Alcool et grossesse : les Français, convaincus des méfaits ?

[06 septembre 2017 - 12h08] [mis à jour le 06 septembre 2017 à 17h27]

Boire un verre de vin ou une coupe de champagne alors qu’on est enceinte ? Non ce n’est pas sans risque ! D’autant qu’il n’y a pas de seuil de consommation sans danger. Mais les Français ont-ils bien intégré ce message de santé essentiel : zéro alcool pendant la grossesse ? Pour la plupart, il semble que oui, d’après la dernière enquête sur les connaissances et perceptions des risques de la consommation d’alcool pendant la grossesse. Toutefois, la vigilance reste de mise car certains minimisent son impact.

Le message sanitaire « zéro alcool pendant la grossesse » est essentiel pour protéger les fœtus de risques comme la naissance prématurée, le petit poids de naissance ou encore le syndrome d’alcoolisation fœtale. Or de nombreuses femmes enceintes continuent malgré tout à boire. C’est pourquoi Santé publique France évalue régulièrement au cours d’enquêtes l’impact de ce message auprès de la population. Les derniers résultats sont encourageants.

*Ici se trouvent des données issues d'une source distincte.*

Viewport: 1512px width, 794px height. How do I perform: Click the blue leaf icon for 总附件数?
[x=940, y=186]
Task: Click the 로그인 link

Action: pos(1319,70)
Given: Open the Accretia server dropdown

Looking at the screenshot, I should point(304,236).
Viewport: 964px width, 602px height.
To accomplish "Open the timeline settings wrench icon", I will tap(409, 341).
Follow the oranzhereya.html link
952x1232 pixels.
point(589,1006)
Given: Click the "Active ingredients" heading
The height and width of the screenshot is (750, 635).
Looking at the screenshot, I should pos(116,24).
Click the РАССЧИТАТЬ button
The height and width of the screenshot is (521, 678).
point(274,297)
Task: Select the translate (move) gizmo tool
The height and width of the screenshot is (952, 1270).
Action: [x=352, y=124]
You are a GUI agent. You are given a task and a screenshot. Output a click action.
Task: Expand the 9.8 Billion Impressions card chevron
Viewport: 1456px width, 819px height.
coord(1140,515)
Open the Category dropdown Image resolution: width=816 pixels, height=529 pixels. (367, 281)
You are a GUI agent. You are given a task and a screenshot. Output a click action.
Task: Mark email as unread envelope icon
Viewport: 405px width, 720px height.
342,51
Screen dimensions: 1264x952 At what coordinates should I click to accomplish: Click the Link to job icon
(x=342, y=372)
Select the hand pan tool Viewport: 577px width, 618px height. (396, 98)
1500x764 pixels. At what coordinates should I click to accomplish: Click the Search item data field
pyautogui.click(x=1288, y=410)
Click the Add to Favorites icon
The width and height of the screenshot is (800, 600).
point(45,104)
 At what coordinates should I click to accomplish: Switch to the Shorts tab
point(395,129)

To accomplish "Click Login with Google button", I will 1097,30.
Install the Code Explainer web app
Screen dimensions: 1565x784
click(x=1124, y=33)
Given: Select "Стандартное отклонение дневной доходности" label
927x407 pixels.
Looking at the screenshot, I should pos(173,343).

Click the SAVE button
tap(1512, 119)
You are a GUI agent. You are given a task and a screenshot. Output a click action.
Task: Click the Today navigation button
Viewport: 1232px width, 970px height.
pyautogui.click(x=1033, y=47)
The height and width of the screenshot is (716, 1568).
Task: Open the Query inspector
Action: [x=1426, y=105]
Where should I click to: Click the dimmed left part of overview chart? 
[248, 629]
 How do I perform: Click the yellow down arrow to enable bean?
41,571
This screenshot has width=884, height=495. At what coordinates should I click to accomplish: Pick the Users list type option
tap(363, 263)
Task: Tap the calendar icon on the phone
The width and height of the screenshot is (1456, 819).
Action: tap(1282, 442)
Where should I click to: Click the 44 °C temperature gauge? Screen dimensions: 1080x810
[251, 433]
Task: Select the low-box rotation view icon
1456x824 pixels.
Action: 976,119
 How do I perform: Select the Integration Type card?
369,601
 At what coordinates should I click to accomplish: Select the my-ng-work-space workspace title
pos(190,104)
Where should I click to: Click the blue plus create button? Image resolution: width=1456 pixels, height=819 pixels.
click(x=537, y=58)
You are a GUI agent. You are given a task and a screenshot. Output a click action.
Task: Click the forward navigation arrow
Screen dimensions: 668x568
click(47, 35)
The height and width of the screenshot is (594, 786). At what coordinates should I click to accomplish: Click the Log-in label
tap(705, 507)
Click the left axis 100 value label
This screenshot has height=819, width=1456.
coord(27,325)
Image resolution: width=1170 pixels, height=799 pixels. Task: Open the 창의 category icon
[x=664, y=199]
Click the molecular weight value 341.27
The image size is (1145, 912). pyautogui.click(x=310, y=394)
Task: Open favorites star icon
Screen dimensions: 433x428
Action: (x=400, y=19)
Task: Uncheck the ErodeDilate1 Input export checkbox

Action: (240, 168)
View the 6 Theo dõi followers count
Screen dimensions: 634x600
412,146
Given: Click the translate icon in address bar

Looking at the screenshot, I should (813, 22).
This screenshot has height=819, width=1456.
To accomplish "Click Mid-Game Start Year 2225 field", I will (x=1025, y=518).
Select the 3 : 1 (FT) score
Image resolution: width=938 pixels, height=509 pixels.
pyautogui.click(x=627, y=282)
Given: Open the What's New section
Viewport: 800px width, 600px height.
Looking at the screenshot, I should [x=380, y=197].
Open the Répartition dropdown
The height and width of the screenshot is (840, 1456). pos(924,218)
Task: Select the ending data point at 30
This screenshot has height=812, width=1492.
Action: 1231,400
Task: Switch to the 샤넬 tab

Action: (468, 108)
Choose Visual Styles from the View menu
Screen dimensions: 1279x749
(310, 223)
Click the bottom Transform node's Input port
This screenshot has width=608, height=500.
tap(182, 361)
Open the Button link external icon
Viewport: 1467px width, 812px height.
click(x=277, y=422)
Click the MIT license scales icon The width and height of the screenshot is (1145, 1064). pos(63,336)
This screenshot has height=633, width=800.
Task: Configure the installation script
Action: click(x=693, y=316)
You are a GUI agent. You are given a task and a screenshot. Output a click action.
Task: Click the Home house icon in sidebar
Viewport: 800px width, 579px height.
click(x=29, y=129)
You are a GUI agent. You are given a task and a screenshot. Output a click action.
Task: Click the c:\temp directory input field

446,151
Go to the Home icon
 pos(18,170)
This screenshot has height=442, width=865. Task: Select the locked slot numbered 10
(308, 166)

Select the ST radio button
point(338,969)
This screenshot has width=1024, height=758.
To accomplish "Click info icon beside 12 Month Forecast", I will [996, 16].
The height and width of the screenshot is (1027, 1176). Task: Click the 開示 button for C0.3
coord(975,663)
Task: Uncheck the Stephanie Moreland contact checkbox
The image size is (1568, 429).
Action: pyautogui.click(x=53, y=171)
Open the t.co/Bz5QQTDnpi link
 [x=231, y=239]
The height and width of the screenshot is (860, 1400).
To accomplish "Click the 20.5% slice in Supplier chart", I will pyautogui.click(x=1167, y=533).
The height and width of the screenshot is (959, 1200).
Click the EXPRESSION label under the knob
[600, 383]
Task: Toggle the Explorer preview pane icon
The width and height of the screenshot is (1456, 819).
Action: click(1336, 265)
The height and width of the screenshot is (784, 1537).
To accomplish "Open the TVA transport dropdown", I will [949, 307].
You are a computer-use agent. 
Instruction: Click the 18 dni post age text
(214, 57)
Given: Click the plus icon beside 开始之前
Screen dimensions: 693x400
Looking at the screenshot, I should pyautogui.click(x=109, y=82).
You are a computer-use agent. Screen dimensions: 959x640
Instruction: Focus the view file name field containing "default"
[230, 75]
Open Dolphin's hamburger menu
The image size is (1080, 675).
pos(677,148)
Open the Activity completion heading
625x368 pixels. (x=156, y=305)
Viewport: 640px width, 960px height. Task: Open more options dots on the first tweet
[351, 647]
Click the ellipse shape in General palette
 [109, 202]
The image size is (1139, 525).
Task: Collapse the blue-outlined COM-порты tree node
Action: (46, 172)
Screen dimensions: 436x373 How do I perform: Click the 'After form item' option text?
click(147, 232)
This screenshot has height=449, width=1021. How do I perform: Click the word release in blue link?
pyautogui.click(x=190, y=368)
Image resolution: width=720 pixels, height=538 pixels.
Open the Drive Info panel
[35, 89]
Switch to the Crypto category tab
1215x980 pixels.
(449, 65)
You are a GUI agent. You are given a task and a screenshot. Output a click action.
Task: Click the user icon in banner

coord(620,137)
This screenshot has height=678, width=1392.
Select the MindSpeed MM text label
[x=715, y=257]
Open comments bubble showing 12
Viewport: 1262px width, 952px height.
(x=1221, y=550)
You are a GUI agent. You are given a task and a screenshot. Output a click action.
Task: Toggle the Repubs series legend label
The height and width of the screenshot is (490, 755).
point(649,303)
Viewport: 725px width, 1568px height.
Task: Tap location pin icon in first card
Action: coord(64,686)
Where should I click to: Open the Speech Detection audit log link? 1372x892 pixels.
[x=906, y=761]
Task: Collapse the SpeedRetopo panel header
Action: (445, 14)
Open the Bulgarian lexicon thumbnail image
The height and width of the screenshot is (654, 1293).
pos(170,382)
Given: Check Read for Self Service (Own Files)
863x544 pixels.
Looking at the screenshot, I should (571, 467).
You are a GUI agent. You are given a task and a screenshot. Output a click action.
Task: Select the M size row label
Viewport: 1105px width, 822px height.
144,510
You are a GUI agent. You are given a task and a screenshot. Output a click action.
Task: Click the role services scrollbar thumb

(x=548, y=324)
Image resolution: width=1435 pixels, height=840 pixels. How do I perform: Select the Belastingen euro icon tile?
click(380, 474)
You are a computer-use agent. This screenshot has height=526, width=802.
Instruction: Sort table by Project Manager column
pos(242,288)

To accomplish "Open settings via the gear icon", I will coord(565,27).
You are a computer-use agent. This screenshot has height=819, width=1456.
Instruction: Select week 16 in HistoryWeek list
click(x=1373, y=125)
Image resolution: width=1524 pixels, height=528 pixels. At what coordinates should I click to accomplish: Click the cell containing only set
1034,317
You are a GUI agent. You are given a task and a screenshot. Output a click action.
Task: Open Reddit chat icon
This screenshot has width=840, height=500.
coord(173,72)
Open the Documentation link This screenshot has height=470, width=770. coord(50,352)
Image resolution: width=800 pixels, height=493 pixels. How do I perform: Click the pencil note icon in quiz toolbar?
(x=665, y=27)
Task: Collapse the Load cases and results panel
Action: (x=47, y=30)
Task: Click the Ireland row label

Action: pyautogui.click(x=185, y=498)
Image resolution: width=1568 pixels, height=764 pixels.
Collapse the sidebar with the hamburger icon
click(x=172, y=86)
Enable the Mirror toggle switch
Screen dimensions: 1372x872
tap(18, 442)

En effet, 44% des Français déclarent spontanément qu’il n’existe « pas de consommation sans risque pour l’enfant », contre 25% en 2015. Le fait qu’il n’existe pas de différence entre les alcools (vin, bière ou alcool fort) est mieux perçu. Au total, « 33% de la population sait que boire comporte des risques tout au long de la grossesse, contre 20% en 2015 », indique Santé publique France. Enfin, certaines fausses croyances sont en net recul. Ainsi, « 21% des Français pensent qu’il est conseillé de boire un petit verre de vin de temps en temps pendant la grossesse », contre 27% en 2015.

Boire enceinte, ce n’est pas « cool »

« On observe également une évolution des représentations sociales liées à la consommation d’alcool pendant la grossesse », observe Santé publique France. Ainsi « 75% des Français se disent choqués par ce comportement alors qu’ils n’étaient que 69% en 2015 ». Les effets néfastes sur la santé de l’enfant, tels que les retards de croissance, les anomalies physiques ou encore les troubles de la mémoire, sont également mieux connus.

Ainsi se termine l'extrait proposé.